BRIEF
Retype the lines of the listing below without any changes, starting with the line that contains "Image resolution: width=779" and going on through the end of the listing.

(Item-finding listing)

###

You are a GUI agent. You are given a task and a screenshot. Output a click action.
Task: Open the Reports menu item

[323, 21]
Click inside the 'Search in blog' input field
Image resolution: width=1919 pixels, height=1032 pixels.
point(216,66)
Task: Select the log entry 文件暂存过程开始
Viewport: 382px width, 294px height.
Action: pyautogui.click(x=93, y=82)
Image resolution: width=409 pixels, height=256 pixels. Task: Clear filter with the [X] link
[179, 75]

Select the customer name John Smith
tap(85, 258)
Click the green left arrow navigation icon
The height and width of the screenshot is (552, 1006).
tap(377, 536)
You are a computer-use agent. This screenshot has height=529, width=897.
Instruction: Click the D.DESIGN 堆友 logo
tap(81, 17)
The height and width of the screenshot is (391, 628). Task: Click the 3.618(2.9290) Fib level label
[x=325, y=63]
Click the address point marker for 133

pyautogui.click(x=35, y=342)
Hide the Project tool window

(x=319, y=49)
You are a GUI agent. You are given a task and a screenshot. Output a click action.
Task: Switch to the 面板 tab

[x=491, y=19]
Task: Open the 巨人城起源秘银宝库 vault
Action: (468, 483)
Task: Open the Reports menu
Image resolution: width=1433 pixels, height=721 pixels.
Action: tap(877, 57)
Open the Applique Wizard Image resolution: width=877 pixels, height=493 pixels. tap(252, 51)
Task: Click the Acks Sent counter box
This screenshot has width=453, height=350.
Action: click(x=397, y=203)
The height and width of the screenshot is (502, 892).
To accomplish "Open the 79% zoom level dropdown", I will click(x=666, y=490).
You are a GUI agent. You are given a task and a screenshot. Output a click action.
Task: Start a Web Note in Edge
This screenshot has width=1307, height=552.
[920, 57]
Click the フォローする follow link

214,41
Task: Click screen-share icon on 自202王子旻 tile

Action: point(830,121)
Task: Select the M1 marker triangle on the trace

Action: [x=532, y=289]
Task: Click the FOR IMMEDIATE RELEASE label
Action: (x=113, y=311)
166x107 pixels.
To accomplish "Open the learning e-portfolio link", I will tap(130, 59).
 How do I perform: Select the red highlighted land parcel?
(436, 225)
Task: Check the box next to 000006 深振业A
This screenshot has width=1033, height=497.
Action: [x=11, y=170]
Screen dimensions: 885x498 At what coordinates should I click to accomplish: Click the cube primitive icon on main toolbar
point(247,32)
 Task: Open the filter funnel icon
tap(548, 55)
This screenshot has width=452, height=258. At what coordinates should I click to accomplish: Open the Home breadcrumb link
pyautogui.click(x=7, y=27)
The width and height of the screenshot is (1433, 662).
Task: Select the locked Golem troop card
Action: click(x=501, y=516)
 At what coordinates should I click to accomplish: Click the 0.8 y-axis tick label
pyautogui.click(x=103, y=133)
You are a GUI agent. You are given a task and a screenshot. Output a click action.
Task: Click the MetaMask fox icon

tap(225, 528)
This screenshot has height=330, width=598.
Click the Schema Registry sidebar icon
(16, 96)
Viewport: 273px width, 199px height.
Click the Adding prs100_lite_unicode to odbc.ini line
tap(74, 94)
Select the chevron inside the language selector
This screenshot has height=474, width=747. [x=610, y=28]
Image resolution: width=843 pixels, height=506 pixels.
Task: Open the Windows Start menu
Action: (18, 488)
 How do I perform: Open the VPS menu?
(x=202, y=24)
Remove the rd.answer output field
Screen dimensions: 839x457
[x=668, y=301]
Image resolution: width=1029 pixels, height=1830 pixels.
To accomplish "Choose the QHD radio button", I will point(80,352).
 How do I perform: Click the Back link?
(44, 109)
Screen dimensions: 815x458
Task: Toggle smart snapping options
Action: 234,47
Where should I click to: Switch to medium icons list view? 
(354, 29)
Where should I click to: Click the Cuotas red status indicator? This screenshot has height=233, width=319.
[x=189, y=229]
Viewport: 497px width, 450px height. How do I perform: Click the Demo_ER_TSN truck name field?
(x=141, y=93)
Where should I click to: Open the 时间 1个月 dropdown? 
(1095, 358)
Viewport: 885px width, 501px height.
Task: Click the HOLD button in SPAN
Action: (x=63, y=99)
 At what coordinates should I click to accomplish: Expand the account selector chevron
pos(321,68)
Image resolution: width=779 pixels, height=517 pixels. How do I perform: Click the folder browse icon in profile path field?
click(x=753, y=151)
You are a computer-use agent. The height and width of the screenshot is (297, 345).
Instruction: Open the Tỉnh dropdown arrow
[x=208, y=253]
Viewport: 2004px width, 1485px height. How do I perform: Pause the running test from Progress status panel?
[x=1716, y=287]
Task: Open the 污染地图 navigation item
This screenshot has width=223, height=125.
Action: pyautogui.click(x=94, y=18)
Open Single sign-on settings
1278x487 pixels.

###

THE OUTPUT
Image resolution: width=779 pixels, height=517 pixels. How do I perform: Click the folder browse icon in profile path field?
click(x=753, y=151)
You are a computer-use agent. The height and width of the screenshot is (297, 345).
Instruction: Open the Tỉnh dropdown arrow
[x=208, y=253]
Viewport: 2004px width, 1485px height. How do I perform: Pause the running test from Progress status panel?
[x=1716, y=287]
Task: Open the 污染地图 navigation item
This screenshot has width=223, height=125.
Action: pyautogui.click(x=94, y=18)
Open Single sign-on settings
1278x487 pixels.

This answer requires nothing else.